Hive
fix(server): re-arm flaky-test alerts when the condition clears, regardless of recovery
GitHub issue · Closed
Describe here the purpose of your PR.
What this fixes
Automation alerts fire their trigger actions only on a transition into the triggered set:
newly_triggered = triggered_ids \ already_triggered # already_triggered = latest event is "triggered"
A test case leaves already_triggered only when a recovered event is appended — and today that append is gated entirely behind recovery_enabled. So a recovery-disabled alert (for example the default per-project “Flaky test detection”) latches in triggered the first time a test case matches and never acts on it again, even after:
- the condition clears and later returns, or
- a different alert undoes the side effect (e.g. “Auto-mute flaky tests” recovery clearing
is_flaky).
This surfaced on a real test case that kept flaking but was never re-marked: the alert responsible for marking it flaky was permanently latched, so it silently stopped acting.
What changed
Re-arming (the bookkeeping that lets the next rising edge fire) is now decoupled from the opt-in undo actions:
handle_recoveryalways runs. When a triggered test case clears its condition and the recovery dwell elapses, the alert appends arecoveredevent so it can fire again on the next rising edge.- Undo side effects stay opt-in: only
recovery_enabledalerts pass theirrecovery_actions(unmute, remove label). A recovery-disabled alert re-arms but leaves its effect in place until a human clears it — a legitimate, intentional config, not a bug.
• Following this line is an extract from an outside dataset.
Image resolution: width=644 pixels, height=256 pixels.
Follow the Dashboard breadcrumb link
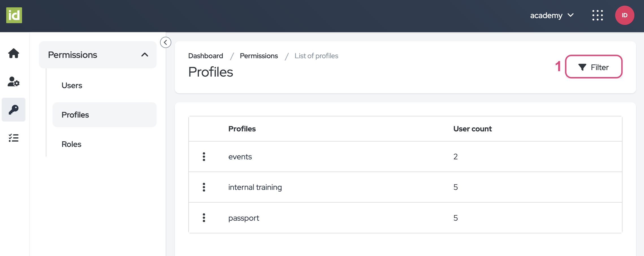(x=206, y=56)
Why the recovery scope was reworked (avoiding a ClickHouse regression)
The recovery candidate set previously used the monitor’s all field. For recovery-disabled alerts that field was [] (cheap); populating it would have meant a per-tick SELECT DISTINCT id FROM test_cases for every project’s default flaky alert, because AutomationScheduler enqueues full evaluations for last_days alerts every cadence. Given the canary pool / alert-contention history, that’s not acceptable.
Instead, the recovery scope is now derived from the worker’s scoped_test_case_ids:
- Scoped tick → only re-arm test cases in the evaluated chunk.
- Full tick → every active event was measured, so all are fair game.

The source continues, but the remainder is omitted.